Southampton. A Council-chamber.
 Enter EXETER, BEDFORD, and WESTMORELAND.

Bedford	'Fore God, his grace is bold to trust these traitors.

Exeter	They shall be apprehended by and by.

Westmoreland	How smooth and even they do bear themselves,
	As if allegiance in their bosoms sat,
	Crownd with faith and constant loyalty.

Bedford	The king hath note of all that they intend,
	By interception, which they dream not of.

Exeter	Nay, but the man that was his bedfellow,
	Whom he hath dulled and cloyed with gracious favours,
	That he should, for a foreign purse, so sell
	His sovereign's life to death and treachery.

                             Sound trumpets.
         Enter the KING, SCROOP, CAMBRIDGE, GREY, and ATTENDANTS.

King Henry	Now sits the wind fair, and we will aboard.
	My Lord of Cambridge, and my kind Lord of Masham,
	And you, my gentle knight, give me your thoughts.
	Think you not that the powers we bear with us
	Will cut their passage through the force of France,
	Doing the execution and the act
	For which we have in head assembled them?

Scroop	No doubt, my liege, if each man do his best.

King Henry	I doubt not that, since we are well persuaded
	We carry not a heart with us from hence
	That grows not in a fair consent with ours,
	Nor leave nor one behind that doth not wish
	Success and conquest to attend on us.

Cambridge	Never was monarch better feared and loved
	Than is your majesty; there's not, I think, a subject
	That sits in heart-grief and uneasiness
	Under the sweet shade of your government.

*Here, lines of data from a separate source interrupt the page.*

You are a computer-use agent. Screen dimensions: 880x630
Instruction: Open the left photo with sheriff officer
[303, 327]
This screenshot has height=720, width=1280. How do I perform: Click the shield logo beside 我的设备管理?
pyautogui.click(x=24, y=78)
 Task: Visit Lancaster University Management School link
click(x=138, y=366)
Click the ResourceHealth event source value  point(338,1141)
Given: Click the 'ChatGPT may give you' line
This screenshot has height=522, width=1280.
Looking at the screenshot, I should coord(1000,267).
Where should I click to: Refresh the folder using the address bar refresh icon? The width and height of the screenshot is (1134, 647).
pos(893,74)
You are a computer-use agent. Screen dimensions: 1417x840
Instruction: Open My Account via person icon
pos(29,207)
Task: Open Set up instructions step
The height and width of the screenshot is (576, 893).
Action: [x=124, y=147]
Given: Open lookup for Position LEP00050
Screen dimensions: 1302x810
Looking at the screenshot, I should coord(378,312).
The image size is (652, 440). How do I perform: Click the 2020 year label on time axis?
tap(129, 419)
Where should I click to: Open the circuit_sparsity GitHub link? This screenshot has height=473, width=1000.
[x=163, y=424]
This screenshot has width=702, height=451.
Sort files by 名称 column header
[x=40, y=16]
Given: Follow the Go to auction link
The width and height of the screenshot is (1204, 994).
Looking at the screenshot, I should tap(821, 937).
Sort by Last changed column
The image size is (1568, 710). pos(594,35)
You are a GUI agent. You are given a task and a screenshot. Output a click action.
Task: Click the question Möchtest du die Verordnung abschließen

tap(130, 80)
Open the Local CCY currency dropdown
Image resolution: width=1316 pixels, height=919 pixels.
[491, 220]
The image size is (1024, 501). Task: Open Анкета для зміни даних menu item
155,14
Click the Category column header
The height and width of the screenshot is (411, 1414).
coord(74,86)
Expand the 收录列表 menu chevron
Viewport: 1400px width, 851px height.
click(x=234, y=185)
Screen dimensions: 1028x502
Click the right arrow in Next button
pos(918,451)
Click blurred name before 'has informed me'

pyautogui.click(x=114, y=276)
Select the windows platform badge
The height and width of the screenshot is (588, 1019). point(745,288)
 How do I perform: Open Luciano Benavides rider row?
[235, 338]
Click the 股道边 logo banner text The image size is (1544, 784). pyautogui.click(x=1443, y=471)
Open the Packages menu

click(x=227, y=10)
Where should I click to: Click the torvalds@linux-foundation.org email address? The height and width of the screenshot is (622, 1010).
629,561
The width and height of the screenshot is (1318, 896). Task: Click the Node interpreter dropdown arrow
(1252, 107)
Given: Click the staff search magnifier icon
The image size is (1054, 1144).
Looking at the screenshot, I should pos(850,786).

Grey	True: those that were your father's enemies
	Have steeped their galls in honey, and do serve you
	With hearts create of duty and of zeal.

King Henry	We therefore have great cause of thankfulness,
	And shall forget the office of our hand
	Sooner than quittance of desert and merit
	According to the weight and worthiness.

Scroop	So service shall with steeld sinews toil,
	And labour shall refresh itself with hope,
	To do your grace incessant services.

King Henry	We judge no less. Uncle of Exeter.
	Enlarge the man committed yesterday
	That railed against our person. We consider
	It was the heat of wine that set him on,
	And on his more advice we pardon him.

Scroop	That's mercy, but too much security;
	Let him be punished, sovereign, lest example
	Breed, by his sufferance, more of such a kind.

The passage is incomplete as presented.